3.         A theme that most surgeons typically will not discuss is our aversion to complications based on past experiences. That is, some abhor complications while others accept them as a potential and mentally prepare to avoid them where they can.  Some of us may be more anxious about the potential harm we may create due to past experience such as the peer review process, morbidity and mortality conferences, litigation, being berated by a colleague, etc.  There is likely a link between our reaction to a stressful procedure and how we manage the potential for complications- we may become so anxious about doing harm it affects our care because we now take the complication very personal. This leads to a lack of tolerance for complications and potentially to limitations of the procedures we are willing to tackle. Your reaction is dependent on culture around you – a blaming culture causes you to focus on your errors… your latest nightmare affects your future case care. .. Your peer reactions to you influence future response.  In addition, surgeon stereotype probably affects us. We are taught to be bold and not focus on our feelings but to push ahead in spite of the potential for a complication. So we then block out our ability to accept we have a boundary until maybe it is too late and that episode overshadows our future care.

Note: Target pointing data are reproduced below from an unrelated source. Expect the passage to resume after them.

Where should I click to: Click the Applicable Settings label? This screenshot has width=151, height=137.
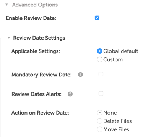coord(36,51)
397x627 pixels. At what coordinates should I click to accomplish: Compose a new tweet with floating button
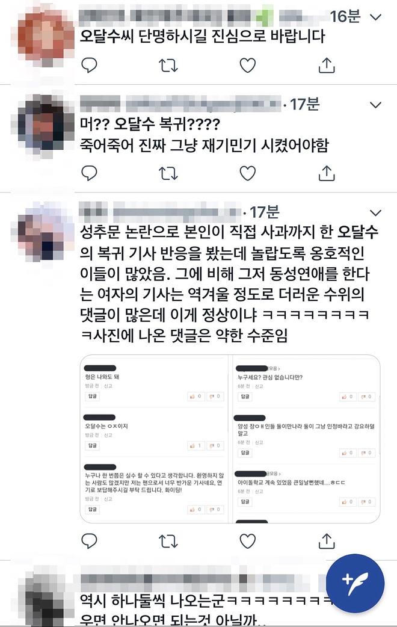(355, 584)
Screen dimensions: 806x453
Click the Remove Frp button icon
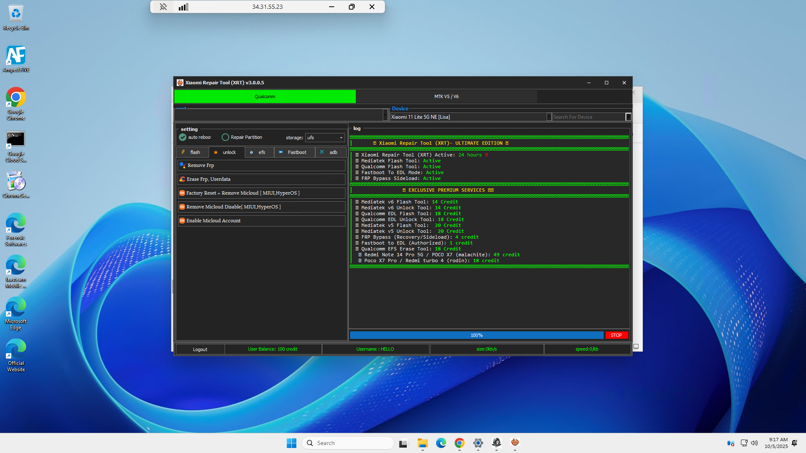[x=182, y=165]
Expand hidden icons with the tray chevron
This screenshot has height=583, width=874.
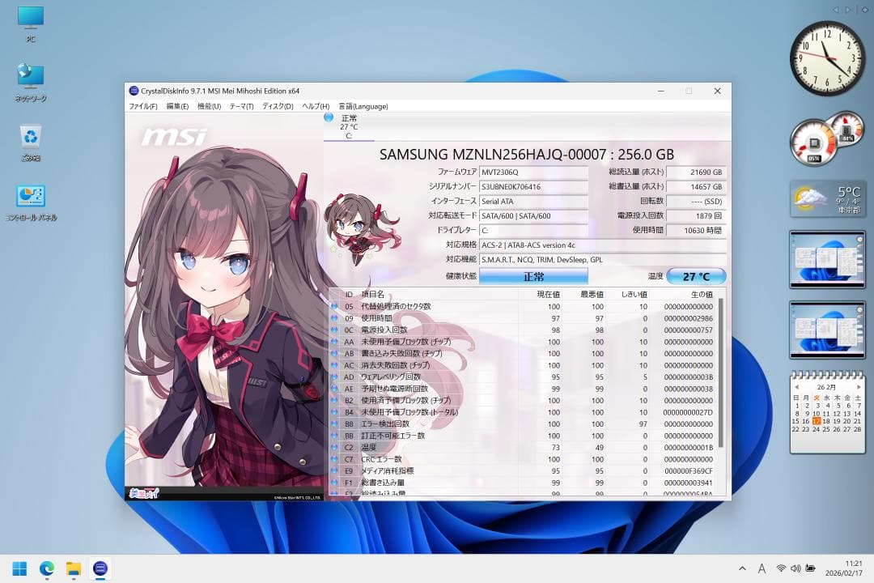(x=742, y=568)
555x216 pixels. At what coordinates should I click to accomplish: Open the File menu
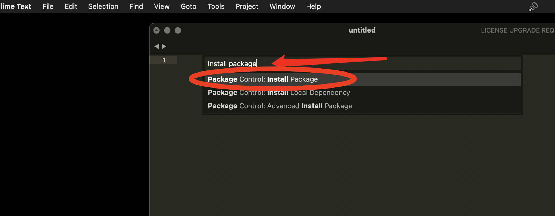click(48, 6)
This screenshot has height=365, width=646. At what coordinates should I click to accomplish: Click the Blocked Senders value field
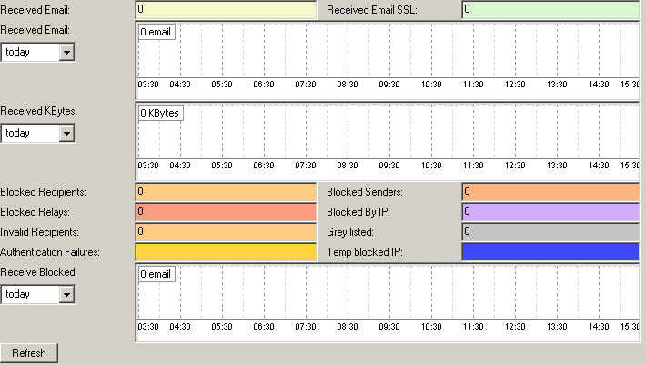(551, 191)
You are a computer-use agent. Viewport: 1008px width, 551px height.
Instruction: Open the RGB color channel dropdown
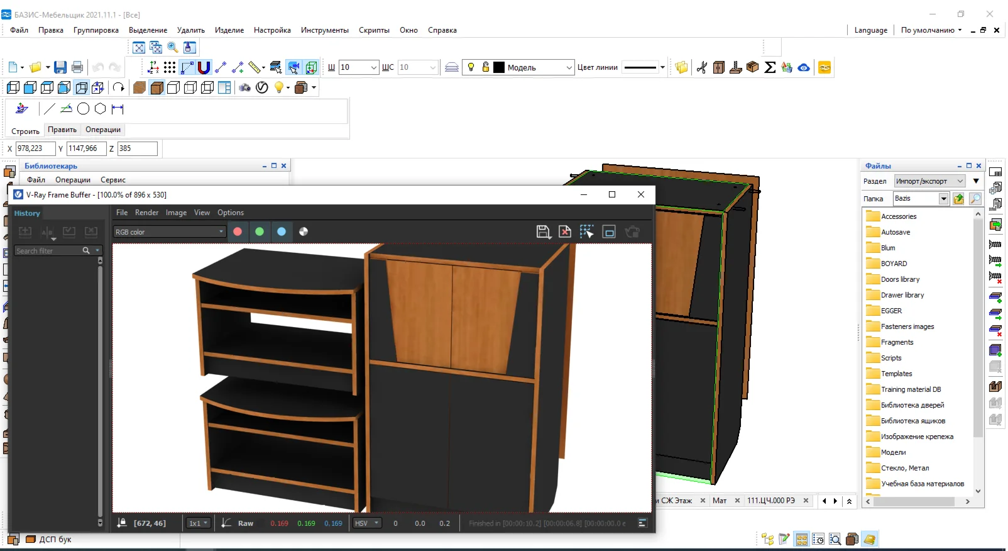[x=169, y=232]
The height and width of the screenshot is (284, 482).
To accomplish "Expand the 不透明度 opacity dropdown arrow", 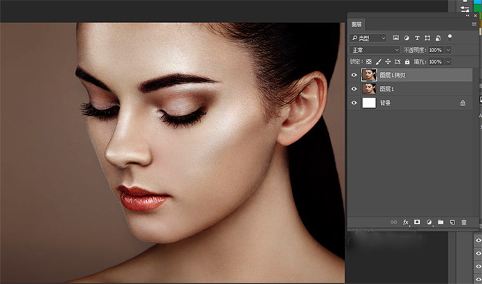I will pyautogui.click(x=449, y=50).
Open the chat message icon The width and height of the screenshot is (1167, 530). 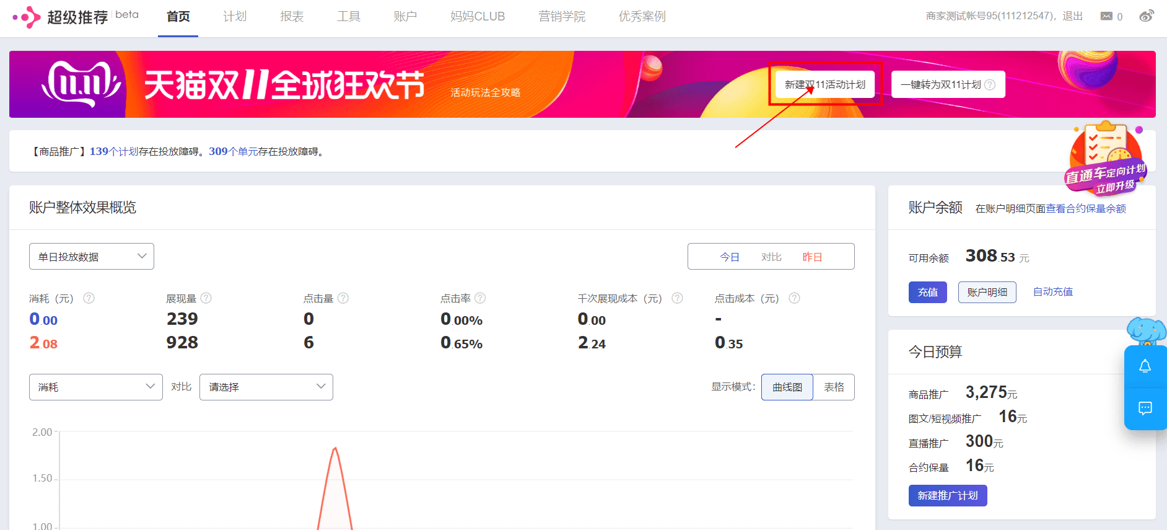tap(1145, 408)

So what do people do to avoid the anxiety of approaching or crossing that boundary and be more risk taking as opposed to risk aversive.  Preparation, preparation, preparation seems to be the key. These surgeons gather the team and talk over the case. They may call upon experts to have them weigh in on the case.  They mentally walk through the case to see where they may be at risk and develop plans to get past that potential barrier to success. 

Dr. Moulton relayed to me that ultimately we have to find a way to help manage people at the extremes- that is the person who is anxious about even the most minimal risk or the person who has no recognition that they have a comfort zone whatsoever. How do we teach experienced surgeons and trainees to recognize their boundaries and how to prepare themselves for the potential for risk taking? That is the ultimate question that the Toronto group is working towards.



Zilbert NR, Murnaghan L, Gallinger S, Regehr G, Moulton C. Taking a chance or playing it safe: reframing risk assessment within the surgeon’s comfort zone. Ann Surg. 2015; 262(2):253-259.


Carol-Anne Moulton, MBBS, Med, PhD. Hepatobiliary Surgeon University Health Network, Toronto,  associate professor of Surgery at the University of Toronto. Scientist at the Wilson Centre [TGH, University of Toronto] conducting research on surgical judgment and the social psychology of surgeons.